Diversi Istituti già da qualche anno hanno iniziato a stringere alleanze con partner privilegiati, anche se non sempre facili con un mondo del lavoro talvolta poco sensibile alla formazione. È il caso delle banche, che da anni non accettano più alunni in stage. In altri istituti si è cominciato a studiare nelle pieghe normative per ampliare i periodi di lavoro in azienda. Si tratta ora di vedere quanto le Regioni decidano di investire in questo compito.

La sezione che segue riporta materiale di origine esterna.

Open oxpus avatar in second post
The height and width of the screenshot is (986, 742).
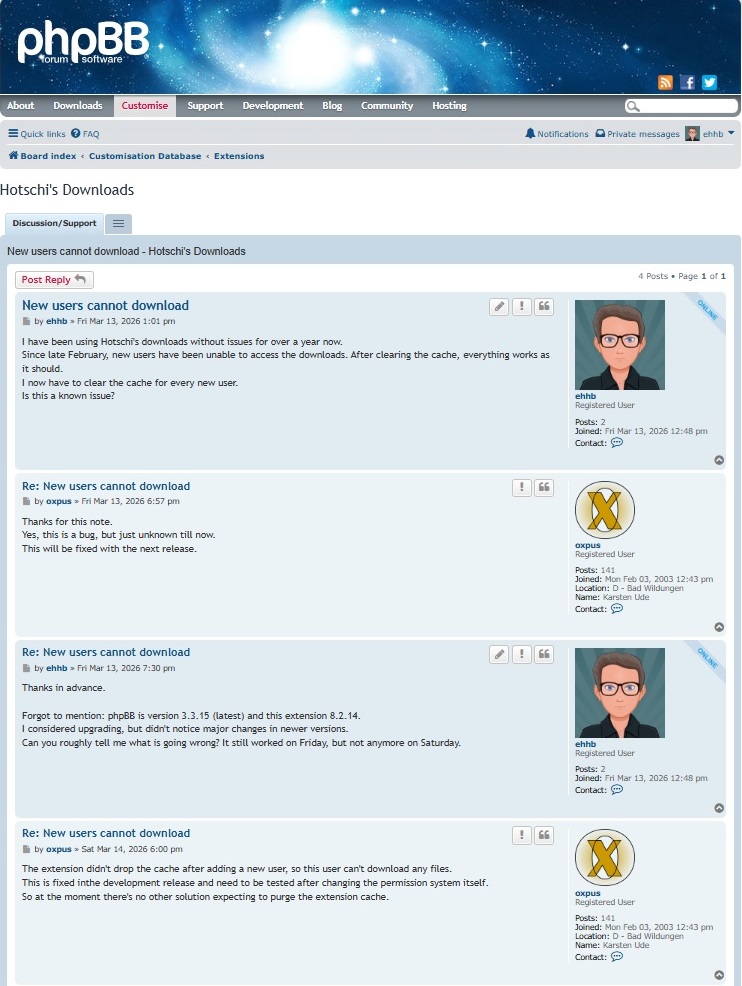pos(604,510)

Resta il fatto che, per fare tutto questo, Istituti Tecnici e Professionali, che in passato hanno “scimmiottato” troppo i licei, debbono invece riscoprire la loro vocazione originaria, ritrovare le alleanze giuste. Laddove si lavora seriamente per recuperare i rapporti con le imprese, per meglio leggere la domanda delle comunità locali o dei processi tecnici nazionali, per ampliare le esperienze di lavoro, per innalzare i livelli di preparazione con i corsi post-diploma, per educare ad una visione positiva e umanizzante del lavoro manuale, i risultati (leggi: le iscrizioni) hanno pagato.
Queste sono solo opportunità e percorsi per resistere al degrado, per tenere viva la passione educativa, per cercare nelle pieghe delle norme quello che queste non danno, per non fare di questo riordino un occasione sprecata di ripresa di quello che ritengo il più importante ramo dell’istruzione e formazione giovanile oggi.